• _The data_:
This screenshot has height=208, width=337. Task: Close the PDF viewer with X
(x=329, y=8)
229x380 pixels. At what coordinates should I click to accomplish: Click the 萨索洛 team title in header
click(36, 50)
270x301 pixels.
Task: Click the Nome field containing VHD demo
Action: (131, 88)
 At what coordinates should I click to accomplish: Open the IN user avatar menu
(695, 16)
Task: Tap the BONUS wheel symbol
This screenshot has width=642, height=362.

...

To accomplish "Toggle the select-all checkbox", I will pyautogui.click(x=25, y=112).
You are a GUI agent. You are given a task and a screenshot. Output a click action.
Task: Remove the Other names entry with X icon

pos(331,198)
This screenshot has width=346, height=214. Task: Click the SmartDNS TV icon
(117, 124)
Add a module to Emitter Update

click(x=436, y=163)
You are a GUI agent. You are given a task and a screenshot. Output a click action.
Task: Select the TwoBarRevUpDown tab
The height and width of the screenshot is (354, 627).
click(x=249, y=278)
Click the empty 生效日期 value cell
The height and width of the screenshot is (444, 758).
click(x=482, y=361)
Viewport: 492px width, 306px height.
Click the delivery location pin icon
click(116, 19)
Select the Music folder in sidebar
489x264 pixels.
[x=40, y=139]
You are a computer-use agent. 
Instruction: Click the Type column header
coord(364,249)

• _The problem_: Give back, word for word, only the lines above from the line holding "Task: Remove the" to the line holding "Task: Select the TwoBarRevUpDown tab", both included.

• _Written reply_:
Task: Remove the Other names entry with X icon

pos(331,198)
This screenshot has width=346, height=214. Task: Click the SmartDNS TV icon
(117, 124)
Add a module to Emitter Update

click(x=436, y=163)
You are a GUI agent. You are given a task and a screenshot. Output a click action.
Task: Select the TwoBarRevUpDown tab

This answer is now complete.